Former client in home health

by consumer consumer (New) New


Why can't a nurse and a patient be friends after the patient is no longer a patient, or client? I recently stopped working for a home Healthcare company. I was told that I can never see my clients in any way ever again.

I spent 10 hours a week a disabled man. He's upset, because he thinks that he'll never see me again. (he's older than my dad, so it's not a sexual thing).

I'm wondering why I can't be friends with someone after our working/client relationship ended. How would I be violating Hippa if I stopped by to visit him. (I admit, I miss seeing his Basset Hound very much!)

He's made it clear that he couldn't care less about who I tell anything to.... We live in a rural setting. I guess I need some direction here please?


38,333 Posts

Do what you want to do, just don’t make an issue of it. Attempt to visit when you know there won’t be an agency employee present.



Has 10 years experience. 2 Posts

As long as you no longer have the nurse-patient relationship, who’s says that you can’t? From a supervisory perspective it is the first step toward blurring the line that is the nurse/patient boundary. To each their own. It is kind of you to genuinely care about your former patient and recognize that he likely does need a friend. Best to you!

ruby_jane, BSN, RN

Specializes in ICU/community health/school nursing. Has 13 years experience. 3,142 Posts

What is your agency's policy on this kind of contact? If there's a definite policy prohibiting you, then don't.



Specializes in retired LTC. 7,735 Posts

Am reading this late, but it got me thinking. Some employers do prohibit any staff/client contact post-employee departure. Personal issues aside, it may have more to do with the possibility that the old employer fears the client being 'pirated' away for future services. That represents loss of income for the original service provider.

Many other professions do the same - from hair dressers to lawn service to tax preparers to realtors, etc, etc. The policy serves to deter the loss of an established client Like such a similar policy even exists with agency nurses being prohibited from being hired by a client facility who used the agency. All just to protect incoming revenue.

Now as to personal issues, it's often amazing to the point of being unbelievable what some service care providers learn about the clients and/or connected family/friends. All kinds of the 'dirty linen' type of info comes to mind. And then there's all those psycho-social issues on anybody's part that further muddies relationships.
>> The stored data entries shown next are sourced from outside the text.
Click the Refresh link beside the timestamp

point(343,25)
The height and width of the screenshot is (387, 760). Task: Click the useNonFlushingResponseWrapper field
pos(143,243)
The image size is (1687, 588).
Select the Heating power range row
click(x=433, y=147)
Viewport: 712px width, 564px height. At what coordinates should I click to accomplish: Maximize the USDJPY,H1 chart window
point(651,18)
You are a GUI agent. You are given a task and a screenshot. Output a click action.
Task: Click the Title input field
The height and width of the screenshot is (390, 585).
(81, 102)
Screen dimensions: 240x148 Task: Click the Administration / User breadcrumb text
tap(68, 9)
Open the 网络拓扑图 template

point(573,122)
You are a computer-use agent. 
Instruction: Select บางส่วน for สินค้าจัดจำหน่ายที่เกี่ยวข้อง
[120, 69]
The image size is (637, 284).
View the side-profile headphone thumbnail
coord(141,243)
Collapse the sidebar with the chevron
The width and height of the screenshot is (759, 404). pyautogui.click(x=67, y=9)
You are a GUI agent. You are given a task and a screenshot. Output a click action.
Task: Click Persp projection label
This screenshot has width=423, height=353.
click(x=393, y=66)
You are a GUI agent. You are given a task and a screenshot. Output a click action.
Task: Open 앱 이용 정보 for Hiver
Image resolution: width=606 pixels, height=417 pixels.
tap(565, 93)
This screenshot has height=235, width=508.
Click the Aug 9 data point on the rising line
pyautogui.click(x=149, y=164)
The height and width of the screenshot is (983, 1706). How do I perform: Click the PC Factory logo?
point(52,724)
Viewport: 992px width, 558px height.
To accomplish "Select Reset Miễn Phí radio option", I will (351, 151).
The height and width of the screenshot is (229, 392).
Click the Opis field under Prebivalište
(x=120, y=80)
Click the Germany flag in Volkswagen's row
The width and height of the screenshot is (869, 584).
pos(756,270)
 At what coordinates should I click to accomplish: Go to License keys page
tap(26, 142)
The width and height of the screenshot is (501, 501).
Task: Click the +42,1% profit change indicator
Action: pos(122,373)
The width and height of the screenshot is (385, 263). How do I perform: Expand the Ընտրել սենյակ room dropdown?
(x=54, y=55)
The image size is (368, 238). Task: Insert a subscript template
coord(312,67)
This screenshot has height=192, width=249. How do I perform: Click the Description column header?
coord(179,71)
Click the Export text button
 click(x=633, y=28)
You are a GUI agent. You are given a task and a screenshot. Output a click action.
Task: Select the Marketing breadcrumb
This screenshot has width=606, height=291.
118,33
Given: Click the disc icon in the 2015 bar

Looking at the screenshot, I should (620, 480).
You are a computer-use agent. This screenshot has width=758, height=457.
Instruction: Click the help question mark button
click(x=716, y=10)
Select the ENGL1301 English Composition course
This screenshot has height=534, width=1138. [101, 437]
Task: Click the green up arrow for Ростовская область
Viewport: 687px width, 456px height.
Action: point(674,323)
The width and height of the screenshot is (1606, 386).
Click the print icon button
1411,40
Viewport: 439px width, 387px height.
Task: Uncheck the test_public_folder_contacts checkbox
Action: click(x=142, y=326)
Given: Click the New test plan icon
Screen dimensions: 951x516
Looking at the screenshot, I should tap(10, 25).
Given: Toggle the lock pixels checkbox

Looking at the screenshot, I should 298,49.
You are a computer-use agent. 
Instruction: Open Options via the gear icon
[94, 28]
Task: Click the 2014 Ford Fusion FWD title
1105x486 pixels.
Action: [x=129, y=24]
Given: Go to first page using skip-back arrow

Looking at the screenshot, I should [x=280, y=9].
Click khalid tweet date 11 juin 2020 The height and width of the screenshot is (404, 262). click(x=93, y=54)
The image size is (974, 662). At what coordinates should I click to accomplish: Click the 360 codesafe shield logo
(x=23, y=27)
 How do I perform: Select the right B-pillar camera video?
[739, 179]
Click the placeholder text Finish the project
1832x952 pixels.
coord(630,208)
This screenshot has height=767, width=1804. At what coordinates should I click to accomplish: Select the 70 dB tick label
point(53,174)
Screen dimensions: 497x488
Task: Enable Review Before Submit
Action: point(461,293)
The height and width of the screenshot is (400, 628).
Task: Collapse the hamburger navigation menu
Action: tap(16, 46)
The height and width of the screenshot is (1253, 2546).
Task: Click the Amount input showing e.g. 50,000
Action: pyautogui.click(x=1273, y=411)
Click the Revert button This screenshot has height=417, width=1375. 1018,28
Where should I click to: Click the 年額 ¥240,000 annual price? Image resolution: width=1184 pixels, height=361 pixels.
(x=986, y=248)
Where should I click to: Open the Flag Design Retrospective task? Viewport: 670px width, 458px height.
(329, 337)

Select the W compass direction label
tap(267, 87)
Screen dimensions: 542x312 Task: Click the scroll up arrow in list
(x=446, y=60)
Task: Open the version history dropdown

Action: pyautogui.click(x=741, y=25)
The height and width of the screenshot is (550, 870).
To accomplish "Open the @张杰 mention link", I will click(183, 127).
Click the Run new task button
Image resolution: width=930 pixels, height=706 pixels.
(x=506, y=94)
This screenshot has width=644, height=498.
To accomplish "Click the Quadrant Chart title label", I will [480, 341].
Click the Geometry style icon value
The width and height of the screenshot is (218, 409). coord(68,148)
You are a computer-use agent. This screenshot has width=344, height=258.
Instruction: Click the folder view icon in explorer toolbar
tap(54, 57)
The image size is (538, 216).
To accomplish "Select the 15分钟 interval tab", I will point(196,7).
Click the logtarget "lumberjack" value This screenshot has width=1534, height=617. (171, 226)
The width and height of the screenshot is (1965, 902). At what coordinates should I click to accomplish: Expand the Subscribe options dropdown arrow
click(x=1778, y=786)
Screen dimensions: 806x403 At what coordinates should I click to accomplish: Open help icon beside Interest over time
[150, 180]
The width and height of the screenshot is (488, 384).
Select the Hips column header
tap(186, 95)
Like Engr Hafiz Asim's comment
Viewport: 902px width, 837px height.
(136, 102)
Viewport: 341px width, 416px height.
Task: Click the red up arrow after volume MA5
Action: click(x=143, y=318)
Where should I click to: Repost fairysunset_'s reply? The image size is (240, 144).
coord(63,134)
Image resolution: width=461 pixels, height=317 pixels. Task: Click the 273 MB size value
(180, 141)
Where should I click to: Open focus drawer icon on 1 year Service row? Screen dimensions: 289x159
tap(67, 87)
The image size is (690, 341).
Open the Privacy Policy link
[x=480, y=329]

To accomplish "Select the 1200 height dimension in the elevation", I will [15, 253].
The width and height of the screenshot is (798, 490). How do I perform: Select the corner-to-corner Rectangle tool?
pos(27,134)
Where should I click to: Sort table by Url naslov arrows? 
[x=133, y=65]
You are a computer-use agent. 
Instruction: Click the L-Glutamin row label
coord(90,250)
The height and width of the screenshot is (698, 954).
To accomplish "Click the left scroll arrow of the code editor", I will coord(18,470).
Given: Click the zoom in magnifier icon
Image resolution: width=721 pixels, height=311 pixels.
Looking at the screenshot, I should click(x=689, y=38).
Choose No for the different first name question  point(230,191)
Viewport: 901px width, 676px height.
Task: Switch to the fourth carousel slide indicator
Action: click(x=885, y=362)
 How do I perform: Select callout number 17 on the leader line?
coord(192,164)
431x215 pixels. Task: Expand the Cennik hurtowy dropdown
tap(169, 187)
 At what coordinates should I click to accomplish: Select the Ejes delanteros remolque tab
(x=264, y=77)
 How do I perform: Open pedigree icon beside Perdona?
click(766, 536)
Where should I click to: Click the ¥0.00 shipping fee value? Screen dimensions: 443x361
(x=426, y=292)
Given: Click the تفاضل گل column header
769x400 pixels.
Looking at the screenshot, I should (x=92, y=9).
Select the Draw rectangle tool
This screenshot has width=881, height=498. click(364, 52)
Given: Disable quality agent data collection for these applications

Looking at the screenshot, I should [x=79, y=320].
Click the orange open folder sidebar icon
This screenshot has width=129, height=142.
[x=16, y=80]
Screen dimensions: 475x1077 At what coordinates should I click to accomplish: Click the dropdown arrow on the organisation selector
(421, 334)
I guess it'd be NO big deal if OP were to schedule an infreq visit or 2 - keeping it short & simple. I have a guess that the relationship will soon unravel and fade after a short time, kind of like those not-so-long-lasting school-hood promise-to-be-friends-forever-type friendships.

Hannahbanana, BSN, MSN

Specializes in Physiology, CM, consulting, nsg edu, LNC, COB. Has 52 years experience. 1,187 Posts

You cannot know whether/if his "Just want to be friends, don't care who knows it" pivots on a dime, or he becomes more incapacitated and his family thinks you're getting too close, or whether completely unbeknownst to you he dies and leaves you a small fortune, and his family sues you for having undue influence over him. That will mean the BON will stick their nose in, and who knows where that will go.

Just don't go there. If you already have a contract that says no, then that means no. If you are no longer employed by that employer and you never work for somebody else who provides him services, you could probably do this. It's not a HIPAA violation, but it may be objectionable to your employer.

I konw exactly how this feels, been there. But I agree with amoLucia that it's better to let it go and ....

On 6/19/2020 at 6:01 PM, amoLucia said:

unravel and fade after a short time, kind of like those not-so-long-lasting school-hood promise-to-be-friends-forever-type friendships.


Had the same situation happen. I continued being friends but I have to agree, these policies seem pointless IMO.